Time series data consists of:
Product (categorical); ProductGroup (categorical); Country (categorical); YearSinceProductLaunch (numeric); SalesAtLaunchYear (numeric)
Only "SalesAtLaunchYear" data has some missing values which needs to be imputed.
For some products, there is complete data, i.e. sales data exists for the launch year 1,2 and up to now.
Some other products, however, contain missing sales data only for the early years since launch. Products have different age, therefore sometimes there are 2 years since launch that are missing, sometimes there are 10 years, which depends on the product.

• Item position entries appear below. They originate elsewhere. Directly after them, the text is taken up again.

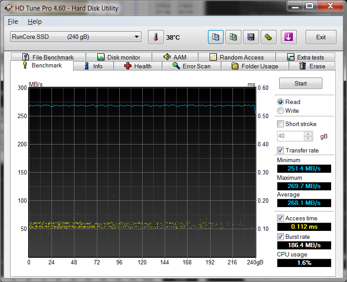This screenshot has height=282, width=347.
Task: Select the Write radio button
Action: pos(281,111)

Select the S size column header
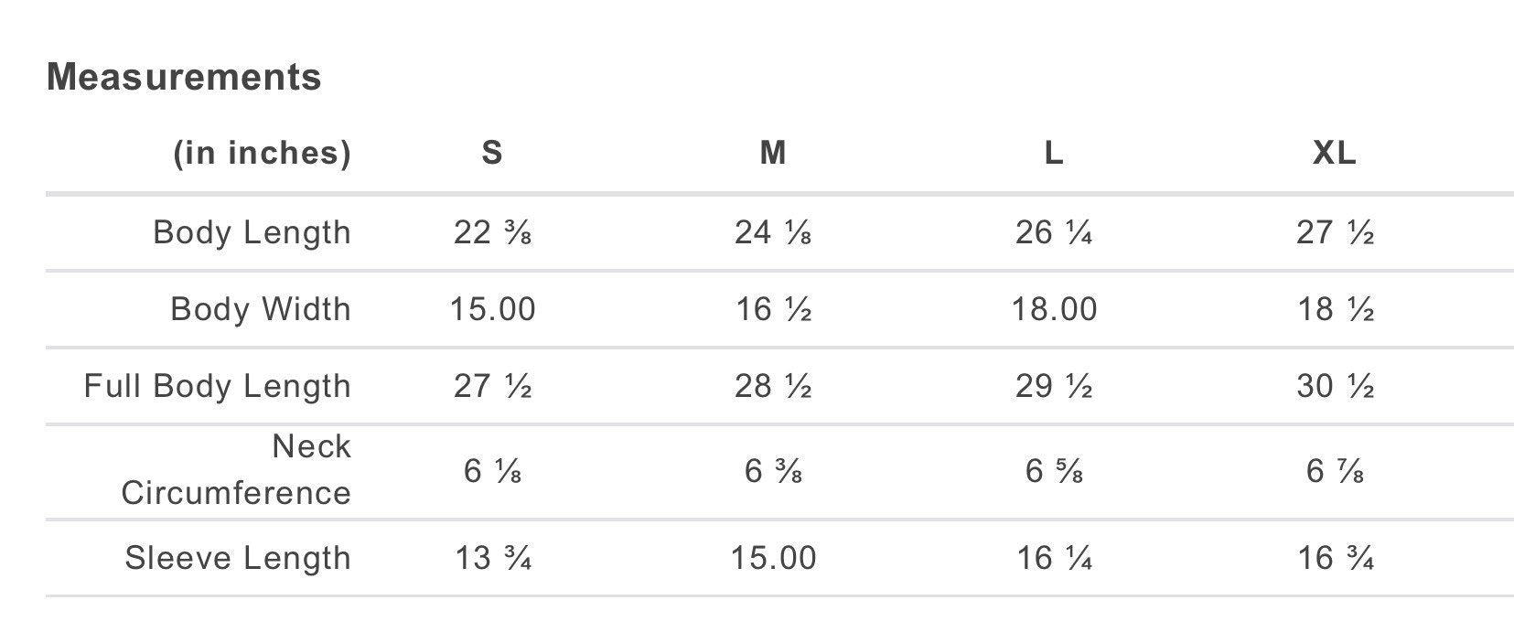[x=492, y=153]
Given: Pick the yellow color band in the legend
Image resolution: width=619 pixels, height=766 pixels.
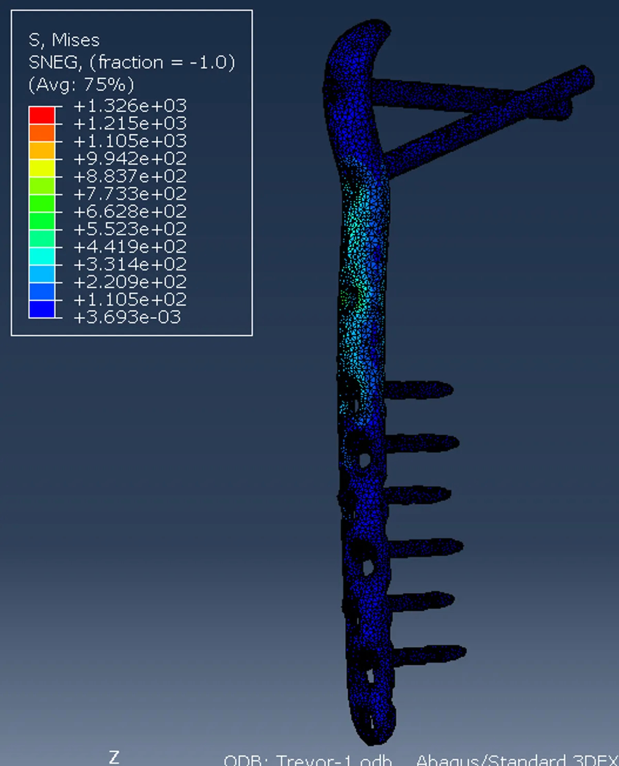Looking at the screenshot, I should click(42, 168).
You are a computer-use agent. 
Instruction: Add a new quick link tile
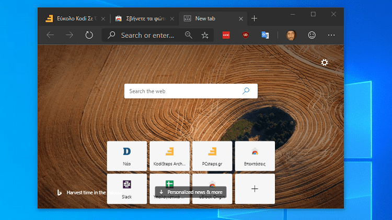tap(255, 189)
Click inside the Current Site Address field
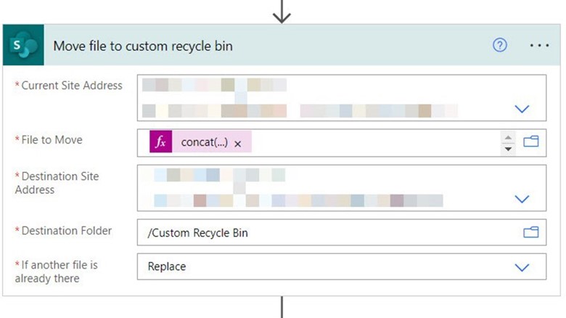 click(327, 97)
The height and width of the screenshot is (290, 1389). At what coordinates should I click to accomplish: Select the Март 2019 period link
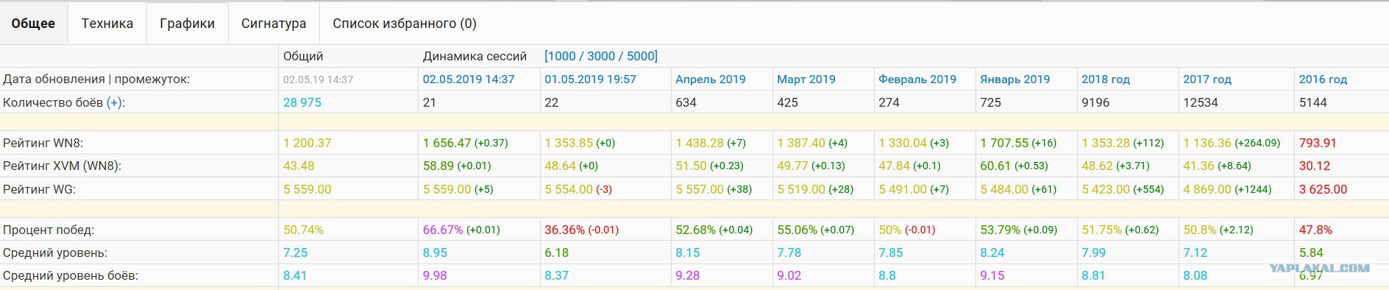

I am interested to find a model in R that can impute the missing time series data gaps. I have tried MICE by setting the model for "SalesAtLaunchYear" as random forest, but I am still getting some very high values of sales especially at the beginning of the product's launch. I am ensuring that at Year 0, all sales are 0 to avoid negative values. The data frame has 20000 rows with 300 unique products.
testdf = tibble::tribble(
~Country, ~ProductGroup, ~Product, ~YearSinceProductLaunch, ~SalesAtLaunchYear,
"CA", "ProductGroup1", "Product1", 0L, 0,
"CA", "ProductGroup1", "Product1", 1L, NA,
"CA", "ProductGroup1", "Product1", 2L, NA,
"CA", "ProductGroup1", "Product1", 3L, NA,
"CA", "ProductGroup1", "Product1", 4L, NA,
"CA", "ProductGroup1", "Product1", 5L, 206034.9814,
"CA", "ProductGroup1", "Product1", 6L, 170143.2623,
"CA", "ProductGroup1", "Product1", 7L, 212541.9306,
"CA", "ProductGroup1", "Product1", 8L, 270663.199,
"CA", "ProductGroup1", "Product1", 9L, 736738.3755,
"CA", "ProductGroup1", "Product1", 10L, 2579723.981,
"CA", "ProductGroup1", "Product1", 11L, 4964319.496,
"CA", "ProductGroup1", "Product1", 12L, 6864985.16,
"CA", "ProductGroup1", "Product1", 13L, 8793292.386,
"CA", "ProductGroup1", "Product1", 14L, 11416033.38,
"IT", "ProductGroup2", "Product2", 0L, 0,
"IT", "ProductGroup2", "Product2", 1L, NA,
"IT", "ProductGroup2", "Product2", 2L, NA,
"IT", "ProductGroup2", "Product2", 3L, NA,
"IT", "ProductGroup2", "Product2", 4L, NA,
"IT", "ProductGroup2", "Product2", 5L, NA,
"IT", "ProductGroup2", "Product2", 6L, NA,
"IT", "ProductGroup2", "Product2", 7L, NA,
"IT", "ProductGroup2", "Product2", 8L, NA,
"IT", "ProductGroup2", "Product2", 9L, NA,
"IT", "ProductGroup2", "Product2", 10L, NA,
"IT", "ProductGroup2", "Product2", 11L, NA,
"IT", "ProductGroup2", "Product2", 12L, NA,
"IT", "ProductGroup2", "Product2", 13L, 30806222.96,
"IT", "ProductGroup2", "Product2", 14L, 31456272,
"IT", "ProductGroup2", "Product2", 15L, 31853476.78,
"IT", "ProductGroup2", "Product2", 16L, 30379818,
"IT", "ProductGroup2", "Product2", 17L, 29765448.87,
"IT", "ProductGroup2", "Product2", 18L, 31376234,
"IT", "ProductGroup2", "Product2", 19L, 32628514.81,
"IT", "ProductGroup2", "Product2", 20L, 32732196,
"IT", "ProductGroup2", "Product2", 21L, 33503784.25,
"IT", "ProductGroup2", "Product2", 22L, 35163372,
"DE", "ProductGroup3", "Product3", 0L, 0,
"DE", "ProductGroup3", "Product3", 1L, 161884.081,
"DE", "ProductGroup3", "Product3", 2L, 7876925.474,
"DE", "ProductGroup3", "Product3", 3L, 12948209.55,
"DE", "ProductGroup3", "Product3", 4L, 13304401.76
)
testdf$Country = as.factor(testdf$Country)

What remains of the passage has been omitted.